Il commento del direttore
Remo Vangelista
Prende il via il progetto del Club Med San Sicario. Per il nuovo resort montano del colosso europeo del tour operating - che sarà realizzato in partnership con REAM SGR S.p.A. attraverso il Fondo immobiliare Itera - è previsto un investimento complessivo di 135 milioni di euro.
Presentato ufficialmente ieri a San Sicario alla presenza dei vertici di Club Med e REAM SGR, insieme alle istituzioni piemontesi e agli stakeholder del territorio, l’indirizzo sorgerà a San Sicario Alta, all’interno del comprensorio sciistico della Via Lattea, uno dei più estesi d’Europa, e avrà una vocazione bi-stagionale, rivolta a famiglie italiane e internazionali.
La struttura
La struttura, pensata secondo il modello Premium All-Inclusive, comprenderà 401 camere per oltre 1.000 posti letto, due ristoranti, Spa, area balneoterapia con piscine indoor e outdoor, spazi per i Kids Club e una ski room.

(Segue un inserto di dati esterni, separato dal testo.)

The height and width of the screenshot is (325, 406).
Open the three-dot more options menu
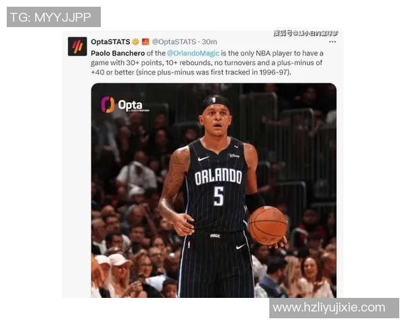pyautogui.click(x=332, y=42)
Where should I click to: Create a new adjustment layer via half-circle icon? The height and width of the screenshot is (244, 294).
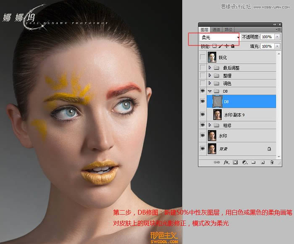[244, 162]
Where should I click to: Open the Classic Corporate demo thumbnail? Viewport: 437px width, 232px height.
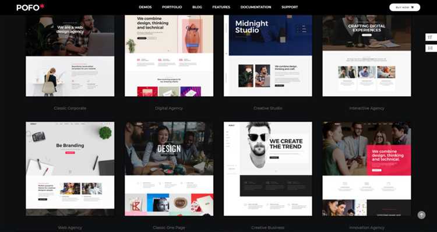[70, 56]
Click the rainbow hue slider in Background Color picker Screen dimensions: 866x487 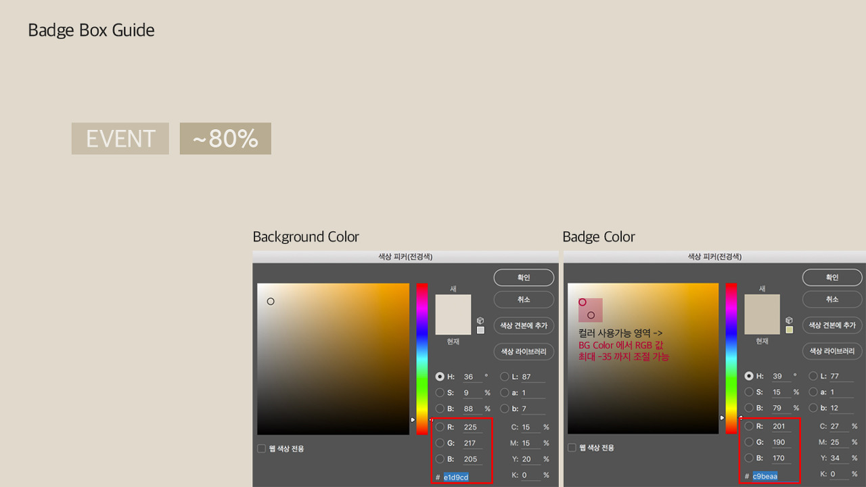[422, 352]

Il progetto è stato concepito secondo elevati standard di performance ambientale, in linea con il programma di sostenibilità ‘Happy to Care’ del Gruppo.
La montagna italiana si conferma così un’area strategica per i piani di crescita del Med.“Con il progetto di San Sicario - spiega Stèphane Maquaire, presidente e ceo di Club Med -, Club Med consolida la propria posizione di leader mondiale delle vacanze Premium All-Inclusive in montagna, sia nella stagione invernale sia in quella estiva. Il nostro sviluppo si fonda su una presenza internazionale che oggi conta 24 Resort in 6 Paesi, capaci di accogliere ospiti provenienti da oltre 40 nazionalità, e su un legame storico con l’Italia, iniziato nel 1951 con l’apertura di Club Med Baratti.”
L’avvio ufficiale del lavori è previsto per aprile 2026, con l’obiettivo di aprire al pubblico il nuovo resort nel dicembre del 2028.
“La partnership con Club Med segna per REAM SGR l’avvio di una nuova fase di crescita - dichiara Maria Cristina Zoppo, presidente, REAM SGR S.p.A.-. È un’alleanza che unisce visione, innovazione e capacità di generare valore concreto, integrando competenze complementari. Siamo pronti a trasformare questa collaborazione in un acceleratore di iniziative ad alto impatto, capaci di offrire risultati tangibili agli investitori e di generare ricadute positive sui territori e sulle comunità”.